WASHINGTON - Finalizing two major pieces of his agenda, President Barack Obama sealed his health care overhaul Tuesday and made the government the primary lender to students by cutting banks out of the process.

Both domestic priorities came in one bill, pushed through by Democrats in the House and Senate and signed into law by a beaming president.

The new law makes a series of changes to the massive health insurance reform bill that he signed into law with even greater fanfare last week. Those fixes included removing some special deals that had angered the public and providing more money for poorer and middle-income individuals and families to help them buy health insurance.

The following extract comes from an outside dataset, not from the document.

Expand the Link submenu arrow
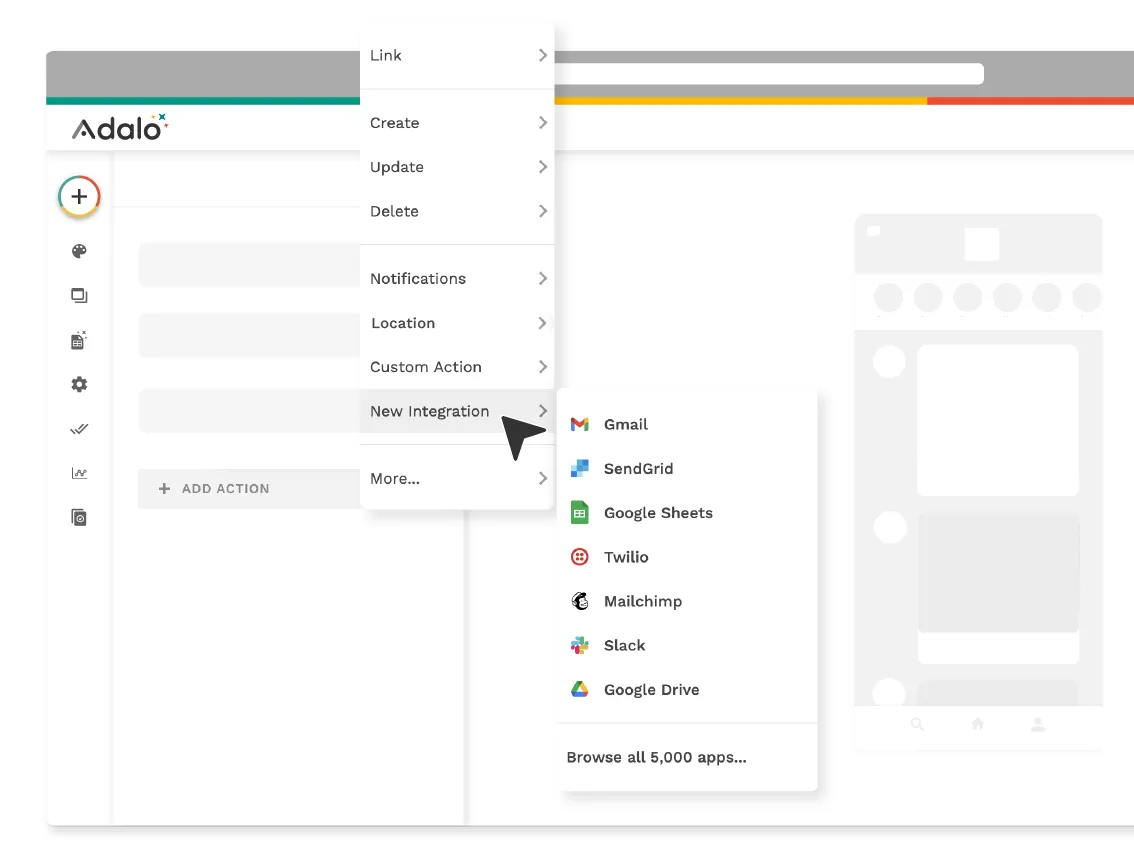The width and height of the screenshot is (1134, 863). pos(542,56)
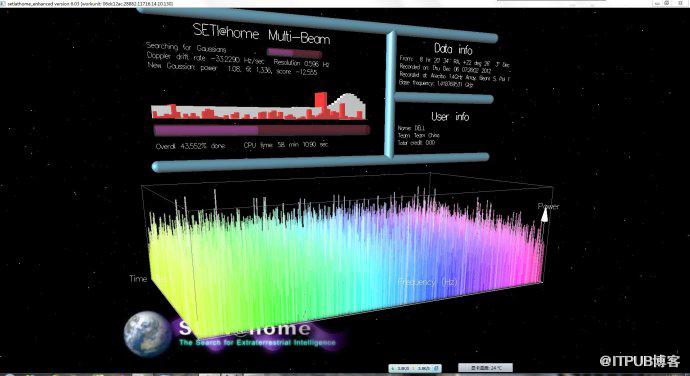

But during an appearance at a community college in Virginia, he emphasized the overshadowed part of the bill: education.

In this final piece of health reform, Democrats added in a restructuring of the way the government handles loans affecting millions of students.

The law strips banks of their role as middlemen in federal student loans and puts the government in charge.

The president said that change would save more than $60 billion over the next 10 years, which in turn would be used to boost Pell Grants for students and reinvest in community colleges.

"I didn't stand with the banks and the financial industries in this fight - that's not why I came to Washington - and neither did any of the members of Congress who are here today," Obama said to a supportive crowd at Northern Virginia Community College. "We stood with you. We stood with America's students."

Private lenders still will make student loans that are not backed by the government, and they still will have contracts to service some federal loans. But the change reflected in the new law represents a significant loss in what has been a $70 billion business for the banking industry.

Among many other features, the new law is expected to make it easier for some college graduates to repay loans.

The government will essentially guarantee that workers in low-paying jobs will be able to reduce their payments. Current law caps monthly payments at 15 percent of these workers' incomes; the new law will lower the cap to 10 percent.

About half of undergraduates receive federal student aid and about 8.5 million students are going to college with the help of Pell Grants.

Obama was effusive in his praise for the lawmakers who stood by him on the health care and education legislation. Many of them face tough sells in their home districts over the massive health care legislation, a complex mix of crackdowns on the insurance industry, coverage expansions and insurance mandates.

He was introduced by Jill Biden, the vice president's wife, who teaches English there.


Key provisions of student loan plan


  • Private banks and processors no longer would be allowed to originate loans or collect fees for acting as middlemen. Private lenders can still make student loans that are not backed by the government, and they will continue to have contracts to service some federal loans.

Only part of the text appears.